§ **Task to complete**:
Your reply should consist only of the lines from the one holding "This screenshot has width=876, height=701." to the last line of the data below, written out exactly and without pictures.

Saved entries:

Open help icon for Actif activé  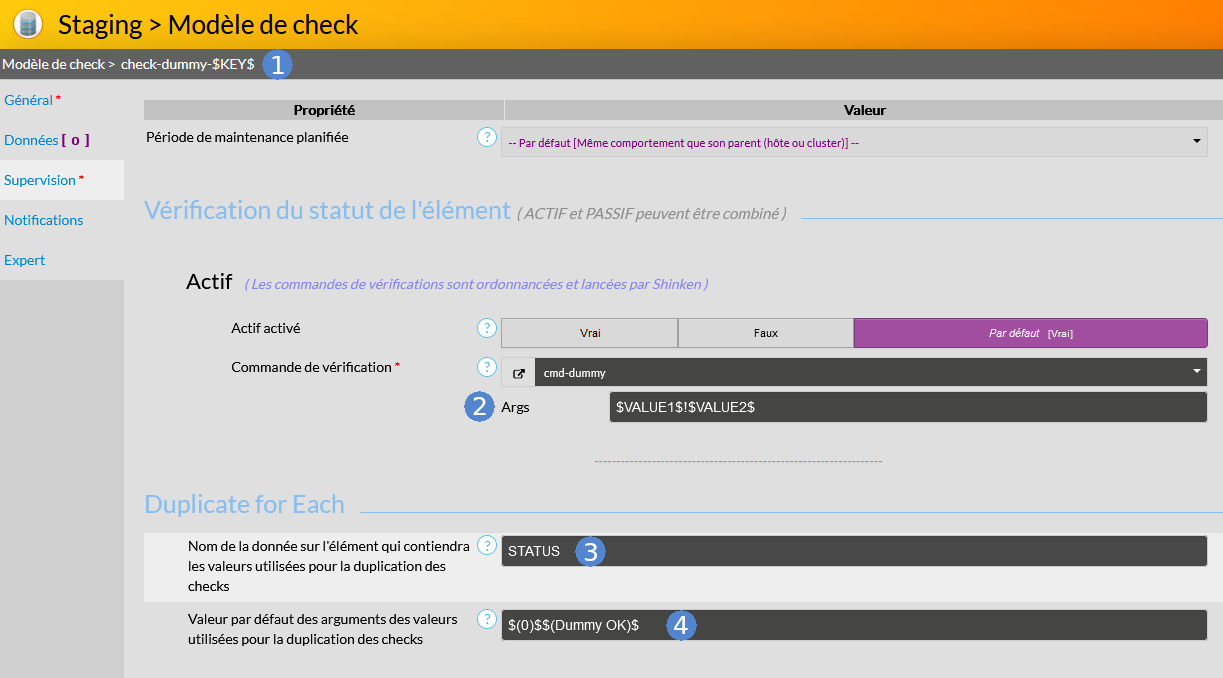click(486, 328)
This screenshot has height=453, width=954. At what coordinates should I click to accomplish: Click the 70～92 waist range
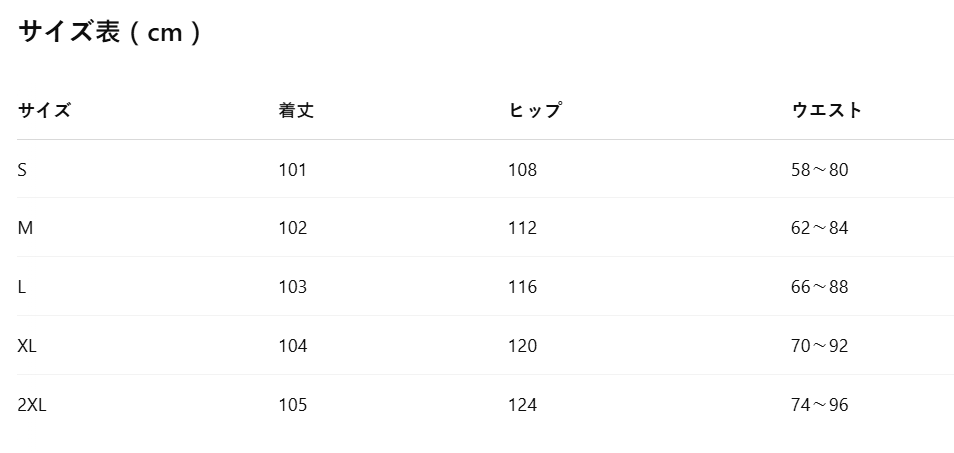pos(820,346)
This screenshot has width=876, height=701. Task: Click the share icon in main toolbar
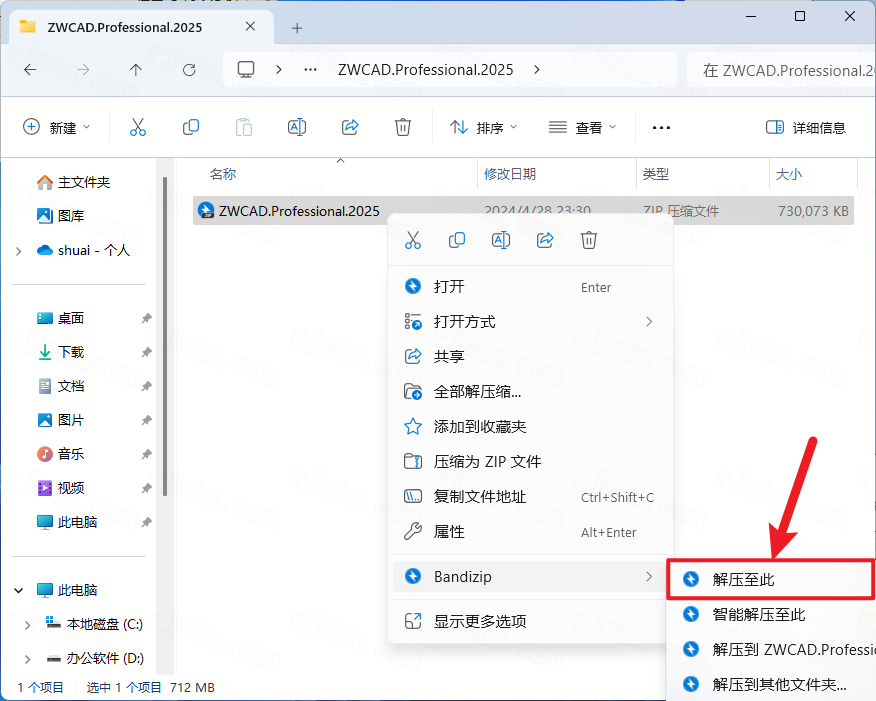click(x=350, y=127)
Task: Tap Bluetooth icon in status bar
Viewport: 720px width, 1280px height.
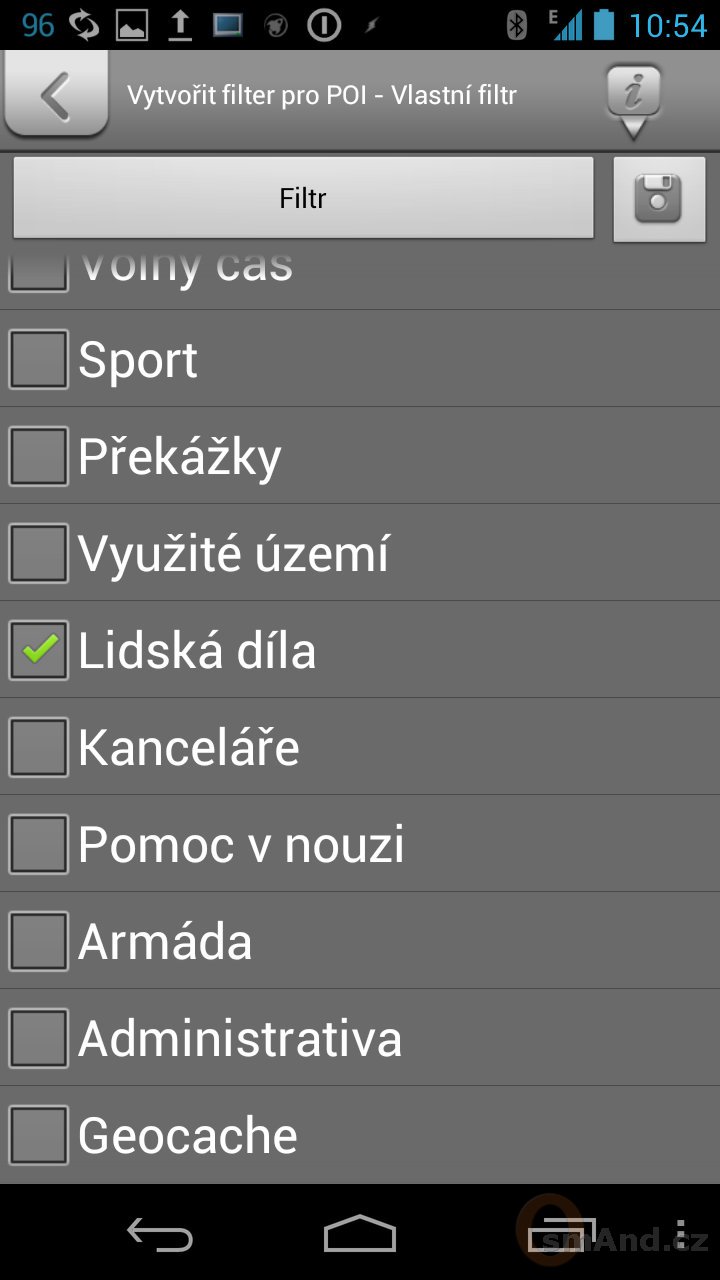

§ **Task solution**:
This screenshot has width=876, height=701. Task: Click the share icon in main toolbar
click(x=350, y=127)
Task: Tap Bluetooth icon in status bar
Viewport: 720px width, 1280px height.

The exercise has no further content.